The aim of this study was to develop and validate a population pharmacokinetic model in order to describe ritonavir-boosted saquinavir concentrations dosed twice and once daily in human immunodeficiency virus (HIV)-infected patients from the UK, Uganda and Thailand and to identify factors that may influence saquinavir pharmacokinetics.Methods
Pharmacokinetic data from 10 clinical studies were combined. Non-linear mixed effects modelling (NONMEM version V) was applied to determine the saquinavir pharmacokinetic parameters, interindividual/interoccasion variability (IIV/IOV) and residual error.

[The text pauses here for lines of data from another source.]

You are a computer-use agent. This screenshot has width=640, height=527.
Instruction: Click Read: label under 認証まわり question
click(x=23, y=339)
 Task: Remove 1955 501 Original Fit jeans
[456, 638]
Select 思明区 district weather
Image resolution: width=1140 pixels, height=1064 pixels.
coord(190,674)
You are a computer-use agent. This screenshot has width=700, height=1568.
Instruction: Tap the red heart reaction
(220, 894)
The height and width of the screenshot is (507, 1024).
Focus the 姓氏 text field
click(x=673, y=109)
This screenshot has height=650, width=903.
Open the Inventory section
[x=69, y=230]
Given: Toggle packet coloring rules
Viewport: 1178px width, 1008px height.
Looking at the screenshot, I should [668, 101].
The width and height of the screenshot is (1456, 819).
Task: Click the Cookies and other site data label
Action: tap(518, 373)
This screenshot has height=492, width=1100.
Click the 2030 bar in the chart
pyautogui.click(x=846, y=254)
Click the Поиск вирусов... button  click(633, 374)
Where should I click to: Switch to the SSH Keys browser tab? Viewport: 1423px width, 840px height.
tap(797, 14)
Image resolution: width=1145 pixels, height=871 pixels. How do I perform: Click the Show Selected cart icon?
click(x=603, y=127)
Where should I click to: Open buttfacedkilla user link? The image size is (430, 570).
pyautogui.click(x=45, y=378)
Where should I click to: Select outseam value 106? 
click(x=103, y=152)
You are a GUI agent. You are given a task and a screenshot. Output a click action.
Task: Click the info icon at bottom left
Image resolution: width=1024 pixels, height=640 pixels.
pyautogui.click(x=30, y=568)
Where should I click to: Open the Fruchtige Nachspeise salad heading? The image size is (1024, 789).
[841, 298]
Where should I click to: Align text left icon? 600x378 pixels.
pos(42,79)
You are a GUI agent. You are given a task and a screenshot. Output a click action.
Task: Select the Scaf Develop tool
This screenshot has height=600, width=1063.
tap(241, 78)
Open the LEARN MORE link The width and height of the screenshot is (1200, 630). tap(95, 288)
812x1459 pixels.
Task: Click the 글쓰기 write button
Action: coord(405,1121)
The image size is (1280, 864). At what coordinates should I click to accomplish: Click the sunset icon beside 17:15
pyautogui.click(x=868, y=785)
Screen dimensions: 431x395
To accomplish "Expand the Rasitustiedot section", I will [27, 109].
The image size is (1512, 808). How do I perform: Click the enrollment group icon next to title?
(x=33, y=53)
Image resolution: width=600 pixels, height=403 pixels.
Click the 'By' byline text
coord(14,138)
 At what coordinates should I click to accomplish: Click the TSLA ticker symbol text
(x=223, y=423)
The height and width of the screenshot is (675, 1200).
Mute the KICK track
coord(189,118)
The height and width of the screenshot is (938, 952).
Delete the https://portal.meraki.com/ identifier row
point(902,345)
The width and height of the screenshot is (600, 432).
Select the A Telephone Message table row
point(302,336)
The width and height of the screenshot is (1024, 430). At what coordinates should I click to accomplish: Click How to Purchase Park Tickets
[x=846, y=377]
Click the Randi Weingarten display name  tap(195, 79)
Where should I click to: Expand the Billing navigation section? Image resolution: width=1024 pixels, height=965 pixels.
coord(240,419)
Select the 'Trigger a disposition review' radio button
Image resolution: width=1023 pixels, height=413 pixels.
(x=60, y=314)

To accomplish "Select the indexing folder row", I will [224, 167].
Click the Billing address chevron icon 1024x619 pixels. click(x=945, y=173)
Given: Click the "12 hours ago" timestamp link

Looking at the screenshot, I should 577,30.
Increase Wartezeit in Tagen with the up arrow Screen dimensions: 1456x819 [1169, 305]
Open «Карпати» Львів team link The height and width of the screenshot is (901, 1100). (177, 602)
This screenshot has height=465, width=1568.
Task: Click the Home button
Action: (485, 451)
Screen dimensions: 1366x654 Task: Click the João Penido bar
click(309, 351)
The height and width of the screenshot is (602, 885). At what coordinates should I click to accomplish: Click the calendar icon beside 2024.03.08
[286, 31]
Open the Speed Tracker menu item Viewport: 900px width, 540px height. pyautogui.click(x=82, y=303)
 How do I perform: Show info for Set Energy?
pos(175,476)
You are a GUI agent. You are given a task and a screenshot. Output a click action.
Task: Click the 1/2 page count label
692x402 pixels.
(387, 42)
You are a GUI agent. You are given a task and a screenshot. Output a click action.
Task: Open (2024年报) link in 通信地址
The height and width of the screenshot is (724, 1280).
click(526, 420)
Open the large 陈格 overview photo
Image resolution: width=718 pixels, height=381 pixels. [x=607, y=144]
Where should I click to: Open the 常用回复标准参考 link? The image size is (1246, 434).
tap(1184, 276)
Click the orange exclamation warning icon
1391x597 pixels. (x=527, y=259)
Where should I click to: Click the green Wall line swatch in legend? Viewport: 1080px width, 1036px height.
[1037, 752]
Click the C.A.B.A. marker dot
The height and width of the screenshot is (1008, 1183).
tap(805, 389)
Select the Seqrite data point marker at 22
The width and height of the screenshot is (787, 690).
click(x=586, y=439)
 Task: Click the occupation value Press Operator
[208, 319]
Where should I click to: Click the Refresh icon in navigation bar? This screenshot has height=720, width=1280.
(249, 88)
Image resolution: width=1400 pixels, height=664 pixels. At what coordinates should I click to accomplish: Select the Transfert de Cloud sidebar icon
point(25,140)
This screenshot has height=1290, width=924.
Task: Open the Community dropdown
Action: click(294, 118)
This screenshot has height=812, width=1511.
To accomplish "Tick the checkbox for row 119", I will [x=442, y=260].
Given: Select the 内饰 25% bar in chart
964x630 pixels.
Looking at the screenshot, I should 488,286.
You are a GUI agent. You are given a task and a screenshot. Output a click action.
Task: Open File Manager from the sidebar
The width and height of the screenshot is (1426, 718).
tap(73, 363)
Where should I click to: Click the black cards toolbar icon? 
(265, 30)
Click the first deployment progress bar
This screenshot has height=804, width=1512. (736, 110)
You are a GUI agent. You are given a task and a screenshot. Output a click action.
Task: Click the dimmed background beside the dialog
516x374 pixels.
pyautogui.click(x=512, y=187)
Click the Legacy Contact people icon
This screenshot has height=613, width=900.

Various covariates potentially related to saquinavir pharmacokinetics were explored, and the final model was validated by means of 95% prediction interval and testing the predictive performance of the model with data not included in the model-building process.Results
Ninety-seven patients were included from the UK (n=52), Uganda (n=18) and Thailand (n=27), contributing 347 saquinavir profiles (1–14 profiles per patient). A one-compartment model with zero-order absorption and lag-time best described the data with IIV/IOV on apparent oral clearance (CL/F) and volume of distribution (V/F) and with IIV on duration and absorption lag-time. The ritonavir area under the curve over the dosing interval was significantly associated with saquinavir CL/F and V/F. A typical patient from the UK had ∼1.5- and 3-fold higher saquinavir CL/F compared with patients from Uganda (89.0 versus 49.8 L/h) and Thailand (89.0 versus 26.7 L/h), respectively.Conclusions
A model to characterize ritonavir-boosted saquinavir pharmacokinetics in HIV-infected adults has been developed and validated. The model could be used for dosage adaptation following therapeutic drug monitoring and to assess patients’ suitability for once-daily boosted saquinavir therapy.